The load_and_preprocess_audio function loads an audio file from a given path, ensures it has the desired length (in samples), and then computes the Mel-frequency cepstral coefficients (MFCCs) from the audio data. MFCCs are a representation of the short-term power spectrum of sound, often used as features for audio processing tasks like speech recognition or music genre classification.

In [None]:
import numpy as np
import librosa
from keras.preprocessing import image

def load_and_preprocess_image(image_path):
    """
    Load and preprocess an image from the given path.

    Args:
    - image_path (str): Path to the image file.

    Returns:
    - img_array (numpy.ndarray): Preprocessed image array.
    """
    # Load the image and resize it to (224, 224) as required by some models
    img = image.load_img(image_path, target_size=(224, 224))
    # Convert the image to a numpy array
    img_array = image.img_to_array(img)
    # Normalize the image array to values between 0 and 1
    return img_array/255.0

def load_and_preprocess_audio(audio_path, max_audio_length):
    """
    Load and preprocess an audio file from the given path.

    Args:
    - audio_path (str): Path to the audio file.
    - max_audio_length (int): Maximum length of audio data (in samples).

    Returns:
    - mfccs (numpy.ndarray): Mel-frequency cepstral coefficients (MFCCs) of the audio.
    """
    # Load the audio data
    audio_data, _ = librosa.load(audio_path, sr=SAMPLE_RATE)

    # Ensure the audio has the desired length
    if len(audio_data) < max_audio_length:
        # If too short, pad with zeros
        audio_data = np.pad(audio_data, (0, max_audio_length - len(audio_data)))
    else:
        # If too long, truncate
        audio_data = audio_data[:max_audio_length]
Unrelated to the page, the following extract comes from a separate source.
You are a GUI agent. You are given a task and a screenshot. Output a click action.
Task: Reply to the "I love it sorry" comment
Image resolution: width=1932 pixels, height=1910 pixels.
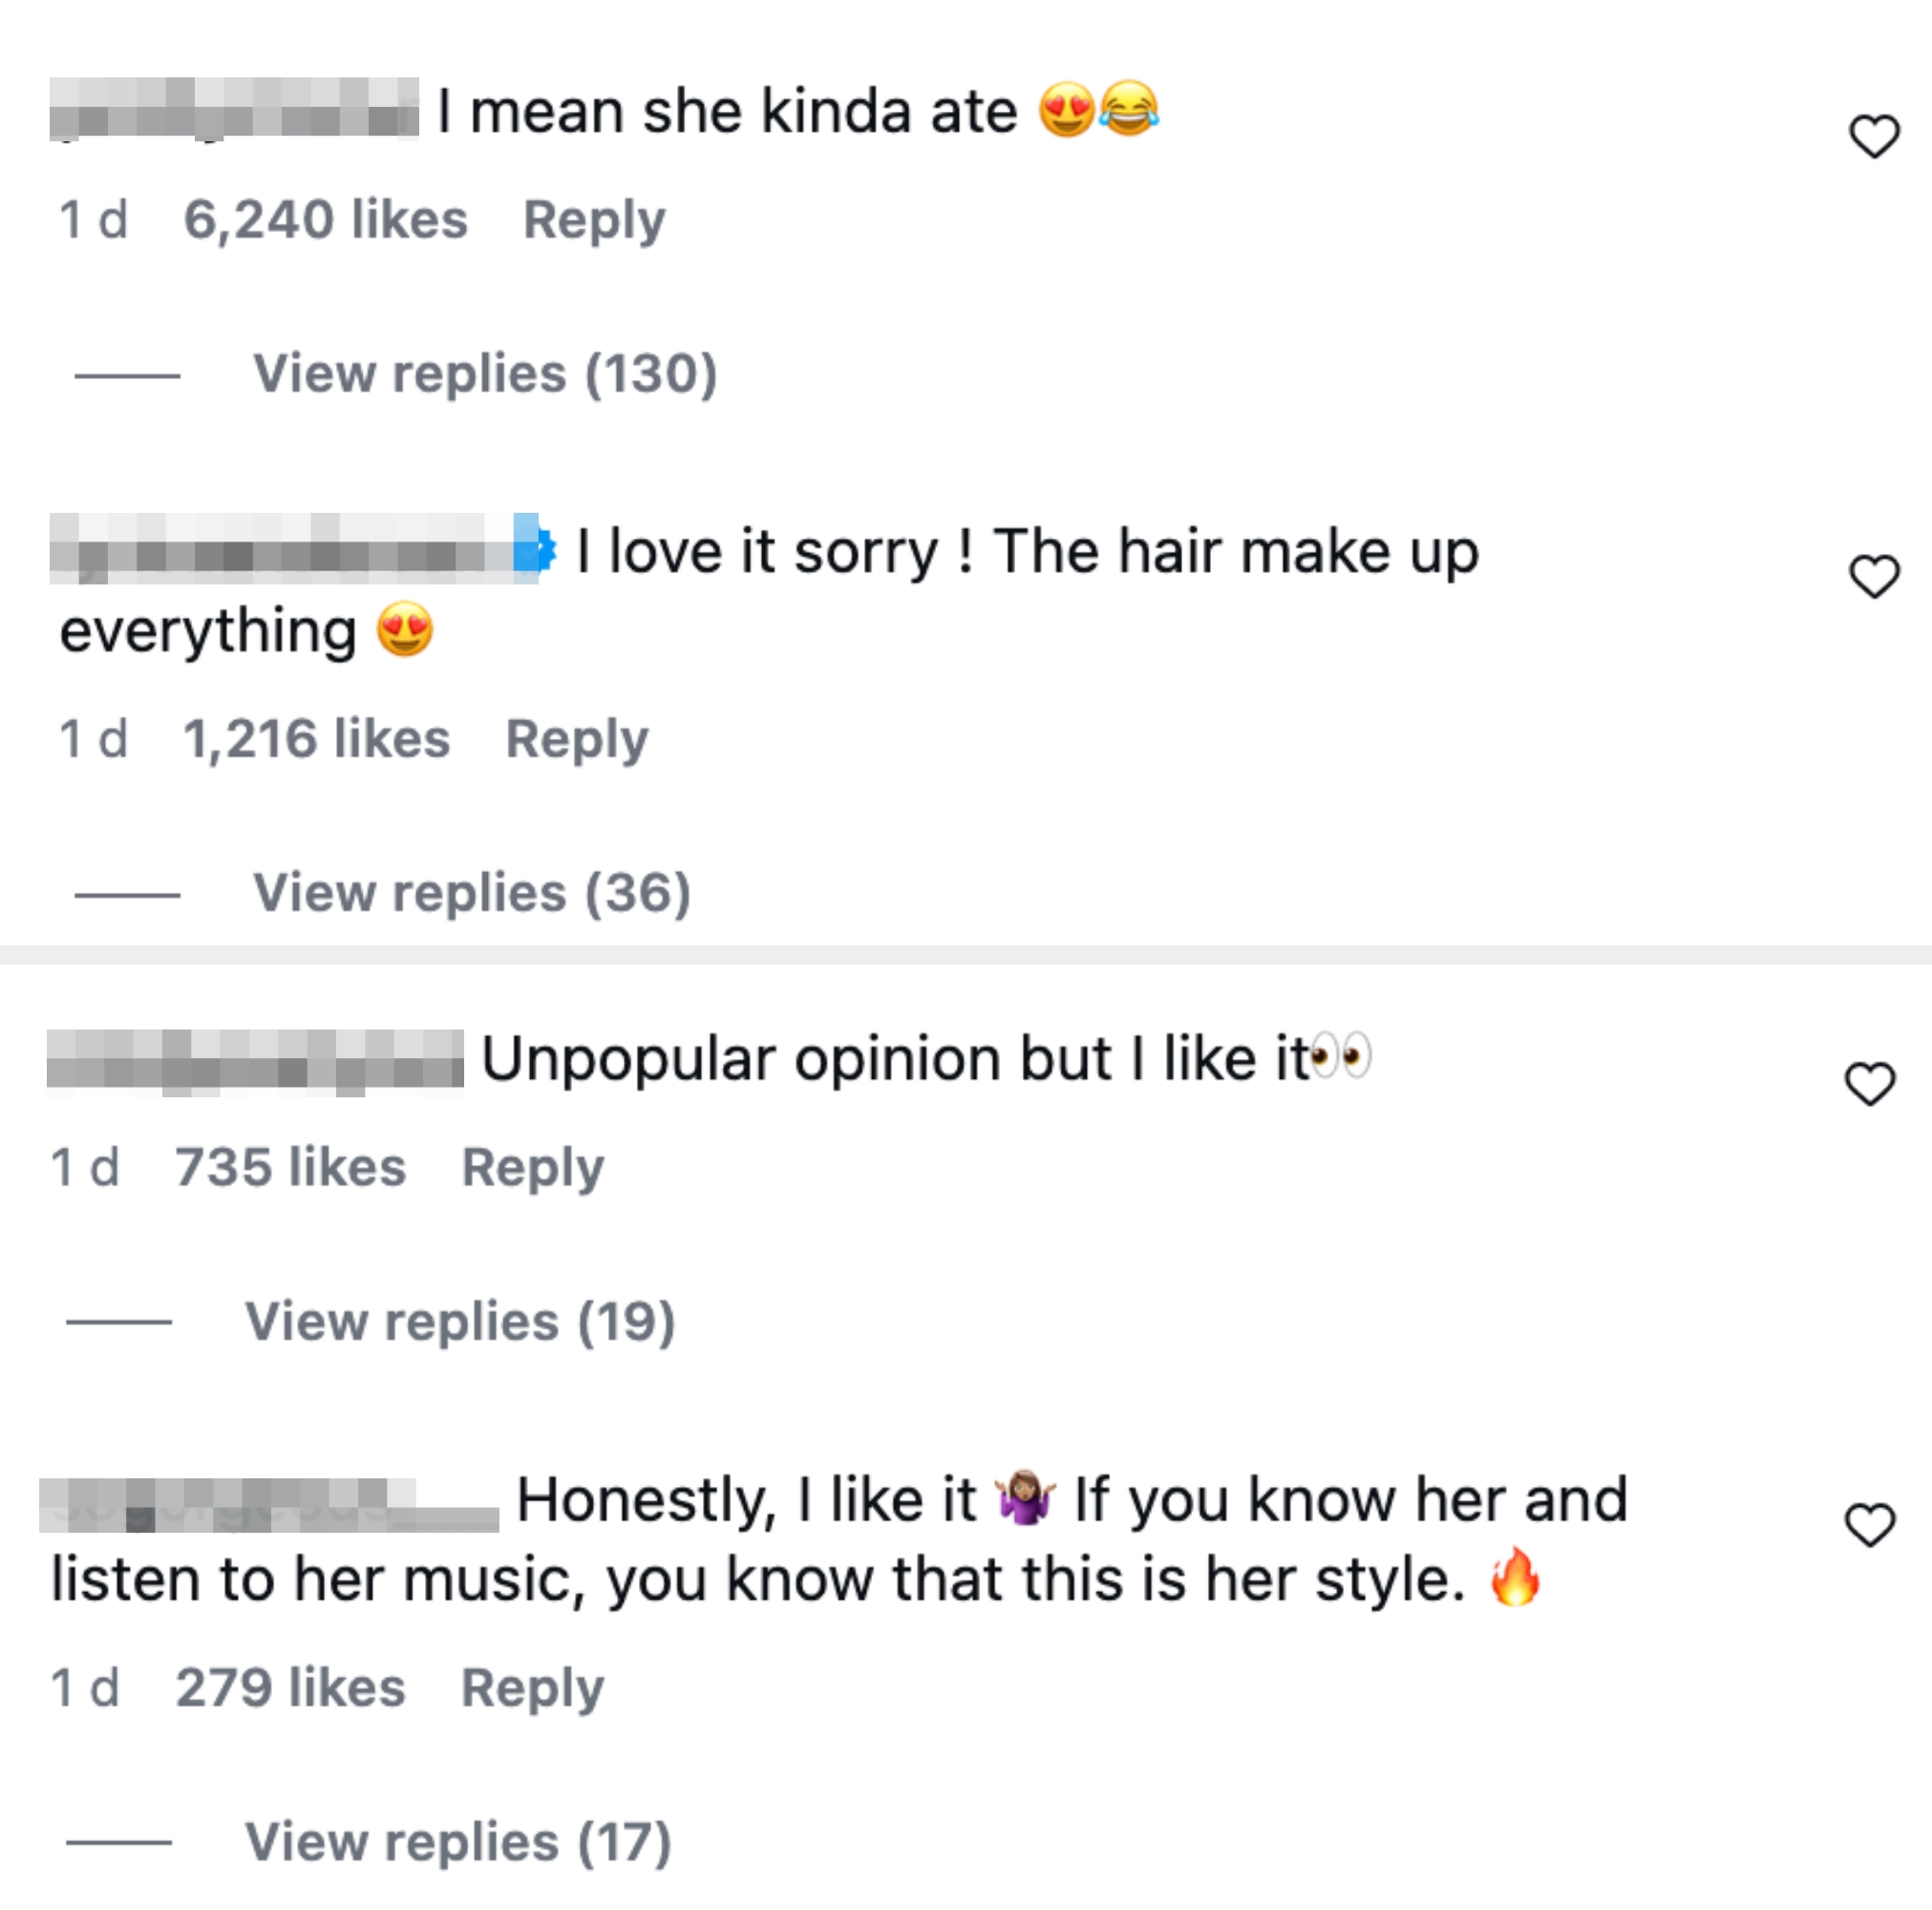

    # Compute MFCCs (Mel-frequency cepstral coefficients) from the audio data
    mfccs = librosa.feature.mfcc(y=audio_data, sr=SAMPLE_RATE, n_mfcc=num_mfcc, n_fft=n_fft, hop_length=hop_length)

    return mfccs


In [None]:
import librosa.util

# Constants
SAMPLE_RATE = 22050  # Sample rate of the audio
TRACK_DURATION = 30  # Duration of each audio track in seconds
SAMPLES_PER_TRACK = SAMPLE_RATE * TRACK_DURATION  # Total samples in each track

num_mfcc = 13  # Number of MFCC coefficients to extract
n_fft = 2048  # Length of the FFT window
hop_length = 512  # Hop length for the STFT

num_segments = 15  # Number of segments to divide each audio track into

# Calculate the maximum audio length in samples based on the number of segments
max_audio_length = SAMPLES_PER_TRACK * num_segments  # Max samples for all segments


In [None]:
import random
import os

# Function to create combinations of image and audio data
def create_data_combinations(image_folder, audio_folder, max_audio_length):
    # Initialize empty lists to store images, labels, and audio data
    images, labels, voices = [], [], []

    # Mapping of class names to numeric labels
    class_mapping = {
        'disco': 0,
        'metal': 1,
        'reggae': 2,
        'blues': 3,
        'rock': 4,
        'classical': 5,
        'jazz': 6,
        'hiphop': 7,
        'country': 8,
        'pop': 9
    }

    # Iterate through each class folder in the image folder
    for class_folder in os.listdir(image_folder):
        # Path to the current class folder
        class_path = os.path.join(image_folder, class_folder)
        i = 0
        # Iterate through each image in the class folder
        for image_name in os.listdir(class_path):
            image_path = os.path.join(class_path, image_name)# Path to the image file
            # Path to the audio folder corresponding to the class
            audio_path = os.path.join(audio_folder, class_folder)
            # Load and preprocess image data
            img_data = load_and_preprocess_image(image_path)
            # Get a list of audio files in the audio folder
            audio_files = os.listdir(audio_path)
            # Select a random sample of audio files (1 or less)
            selected_audio_files = random.sample(audio_files, min(1, len(audio_files)))
            # Iterate through selected audio files
            for audio in selected_audio_files:
                try:
                    # Path to the audio file
                    data_path = os.path.join(audio_path, audio)
                    # Load and preprocess audio data
                    audio_data = load_and_preprocess_audio(data_path, max_audio_length)
                    # Append image, audio, and label to the respective lists
                    images.append(img_data)
                    voices.append(audio_data)
                    label = class_mapping[class_folder]
                    labels.append(label)
                except:
                    continue
            # Limit the number of images per class to 30
            if i == 30:
                break
            i += 1
        # Print the class name after processing images for that class
        print(class_folder)

    return images, voices, labels


In [None]:
import os

# Change the current working directory to the specified path
os.chdir("/kaggle/input/gtzan-dataset-music-genre-classification/Data")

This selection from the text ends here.